Das Bundesverfassungsgericht hat in seinem Urteil vom
27. Februar 2008 zur sog. Online-Durchsuchung (BVerfG
1 BvR 370/07 – vgl. auch 22. TB Nr. 4.1.1) festgestellt,
die Kenntnisnahme öffentlich zugänglicher Informationen
sei dem Staat grundsätzlich nicht verwehrt. Das gelte auch,
wenn im Einzelfall personenbezogene Informationen erhoben werden können, beispielsweise bei der Teilnahme
an Chats und Diskussionsforen unter Pseudonym, solange
die Behörde hierbei kein schutzwürdiges Vertrauen des
Betroffenen in die Identität und Motivation seines Kommunikationspartners ausnutze. Dies bedeutet: Wenn sich
eine Sicherheitsbehörde in Chats oder Foren bewegt, in
denen es ausreicht, einen fiktiven Namen und ein Passwort
zur Anmeldung zu wählen, um teilzunehmen, ist das
schutzwürdige Interesse des Betroffenen nicht berührt.

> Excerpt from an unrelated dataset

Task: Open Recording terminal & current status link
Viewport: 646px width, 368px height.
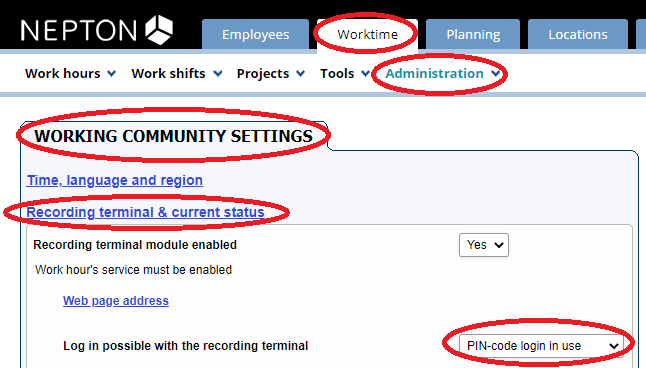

Wenn ein Hoheitsträger im Rahmen der Anmeldung zu einem Chat oder einem Diskussionsforum fingierte, detaillierte personenbezogene Angaben z. B. zu Name, Adresse,
Telefonnummer, E-Mail-Adresse etc. macht, die seine Zugehörigkeit zu einer Behörde verschleiern, wird schutzwürdiges Vertrauen in Anspruch genommen. Meines Erachtens wird auch durch die aktive Teilnahme an Chats
und Foren das schutzwürdige Interesse des Kommunikationspartners ausgenutzt. Da es in verschiedenen Kommunikationsplattformen erforderlich ist, die Mitgliedschaft
durch eigene Beiträge aktiv zu halten, müsste eine Behörde zur Aufrechterhaltung des Zugangs eigene Beiträge
einstellen. Damit könnte sie, wenn sie etwa Fragen eines
anderen Forumsteilnehmers beantwortet, den Eindruck einer aktiven Unterstützung der Gemeinschaft erwecken.

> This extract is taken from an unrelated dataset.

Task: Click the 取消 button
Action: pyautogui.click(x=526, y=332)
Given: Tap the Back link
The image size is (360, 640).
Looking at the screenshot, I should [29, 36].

Zwar mag es im Einzelfall schwer sein festzustellen, ab
welchem Stadium der Internet-Recherche durch eine Behörde das schutzwürdige Vertrauen des Betroffenen in die
Integrität des Kommunikationspartners ausgenutzt wird.
Nach der o. g. verfassungsgerichtlichen Rechtssprechung
ist aber jedenfalls immer dann von einem Eingriff in das
informationelle Selbstbestimmungsrecht auszugehen, wenn
die dabei erhobenen Daten gezielt zusammentragen, gespeichert und unter Hinzuziehung weiterer Daten ausgewertet werden. Gerade dies ist Aufgabe und Ziel des GIZ.
Die Tätigkeit der an ihm beteiligten Sicherheitsbehörden
bedarf daher einer Rechtsgrundlage (vgl. a. Nr. 7.1.7).
4.10
Veröffentlichung von Wahlvorschlägen im Internet
Die Veröffentlichung von Wahlbewerbern im Internet bedarf einer ausdrücklichen Rechtsgrundlage.
Ein Petent, der als Kandidat an der Europawahl 2009 teilgenommen hatte, beschwerte sich darüber, dass der Bundeswahlleiter auf seiner Internetseite personenbezogene
Angaben zu den Kandidaten ohne eine Rechtsgrundlage
oder eine entsprechende Einwilligung veröffentlicht habe.